Now I notice that there is fizzling and some water leakage as seen in linked video

I tried to tighten the union as much as I could, but I feel like any further will break the pipe going into the floor

What are some things I could to stop the leak? I'd say it's about 50 mL leakage over 12 hours. I am still new to steam heat so I may have missed something obvious

Comments

  • pecmsg
    pecmsg Member Posts: 4,679
    Is the radiator lined up perfectly with the fitting?

    Are the faces of the union clean and smooth?

    Put some high temp grease AKA neversieze on the back of the nut where it rides and a little on the threads. Even a small amount on the mating surfaces.
  • Waher
    Waher Member Posts: 231
    Clean the mating surfaces with clean cotton rag. Clean the threads. Apply pipe dope or Blue Monster tape on the threads. Line up the radiator as straight as possible with the mating surfaces and press them together as snugly as you can. Tighten the nut slowly by hand and use a wrench with three points of contact (to avoid ovalizing the nut) to tighten until snug. If it still leaks after that both the spud into the radiator and the valve itself will have to be replaced.

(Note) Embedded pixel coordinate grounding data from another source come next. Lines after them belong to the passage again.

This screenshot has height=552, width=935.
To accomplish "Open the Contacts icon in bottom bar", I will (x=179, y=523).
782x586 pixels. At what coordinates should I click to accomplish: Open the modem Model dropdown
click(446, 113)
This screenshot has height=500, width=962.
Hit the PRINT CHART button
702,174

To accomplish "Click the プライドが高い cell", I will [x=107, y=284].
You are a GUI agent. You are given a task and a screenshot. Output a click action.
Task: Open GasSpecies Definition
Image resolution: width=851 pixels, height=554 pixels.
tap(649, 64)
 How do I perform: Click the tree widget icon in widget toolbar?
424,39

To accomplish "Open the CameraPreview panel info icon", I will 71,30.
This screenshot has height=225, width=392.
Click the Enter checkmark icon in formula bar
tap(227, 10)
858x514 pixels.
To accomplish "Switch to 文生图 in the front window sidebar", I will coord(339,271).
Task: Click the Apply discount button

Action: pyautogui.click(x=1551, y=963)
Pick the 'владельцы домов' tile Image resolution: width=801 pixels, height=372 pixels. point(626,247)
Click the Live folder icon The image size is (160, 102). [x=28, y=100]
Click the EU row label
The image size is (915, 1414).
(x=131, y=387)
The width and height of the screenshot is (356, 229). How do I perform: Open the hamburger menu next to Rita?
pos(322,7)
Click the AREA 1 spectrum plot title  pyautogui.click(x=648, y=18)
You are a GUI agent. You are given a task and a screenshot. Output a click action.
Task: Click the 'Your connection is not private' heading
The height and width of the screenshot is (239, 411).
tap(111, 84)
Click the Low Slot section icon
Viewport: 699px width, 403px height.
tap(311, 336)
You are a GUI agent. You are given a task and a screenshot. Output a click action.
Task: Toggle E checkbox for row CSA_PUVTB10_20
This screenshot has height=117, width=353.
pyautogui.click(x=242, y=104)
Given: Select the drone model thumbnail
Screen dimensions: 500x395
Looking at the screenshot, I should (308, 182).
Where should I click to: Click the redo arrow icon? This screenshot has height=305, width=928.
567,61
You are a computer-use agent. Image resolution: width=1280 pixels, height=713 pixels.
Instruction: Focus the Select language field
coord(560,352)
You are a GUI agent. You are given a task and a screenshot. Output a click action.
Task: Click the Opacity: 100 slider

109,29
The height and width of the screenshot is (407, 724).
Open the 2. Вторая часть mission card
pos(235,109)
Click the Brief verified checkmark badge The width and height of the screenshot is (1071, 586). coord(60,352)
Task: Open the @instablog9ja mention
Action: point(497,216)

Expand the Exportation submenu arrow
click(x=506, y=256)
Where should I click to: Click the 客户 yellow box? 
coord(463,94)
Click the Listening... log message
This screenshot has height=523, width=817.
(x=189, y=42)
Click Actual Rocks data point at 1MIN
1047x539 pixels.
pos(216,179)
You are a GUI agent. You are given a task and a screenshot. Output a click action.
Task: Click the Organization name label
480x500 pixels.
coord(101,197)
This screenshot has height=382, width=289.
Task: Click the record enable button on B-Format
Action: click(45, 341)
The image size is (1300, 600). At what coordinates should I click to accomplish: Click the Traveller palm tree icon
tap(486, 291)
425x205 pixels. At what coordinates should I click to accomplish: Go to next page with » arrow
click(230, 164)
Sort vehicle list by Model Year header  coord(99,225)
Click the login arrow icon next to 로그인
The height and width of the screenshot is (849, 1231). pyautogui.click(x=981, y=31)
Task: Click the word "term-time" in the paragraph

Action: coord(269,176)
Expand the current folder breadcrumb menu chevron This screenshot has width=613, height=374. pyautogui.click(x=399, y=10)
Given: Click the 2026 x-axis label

    Usually what happens is the mating surfaces weren't snug enough, rust/grit got into the void over time and either rust jacked or eroded the material until it no longer sealed. Someone well meaning might have attempted to tighten the nut in the past without using a wrench properly and ovalized the nut making things worse.

    I'd try again and if it doesn't seal you'll need to proceed with replacement.
  • Jamie Hall
    Jamie Hall Member Posts: 22,889
    Whatever you do, make sure that the mating surfaces of the union are absolutely clean first, and free of scratches or nicks. Do NOT use an abrasive -- even emery cloth -- on them. Then, if you like, add a very thin -- and I do mean thin -- smear of Neverseize on one face only. Line up the radiator spud with the valve horinzontally and vertically and angularly -- unions will not take up misalignment.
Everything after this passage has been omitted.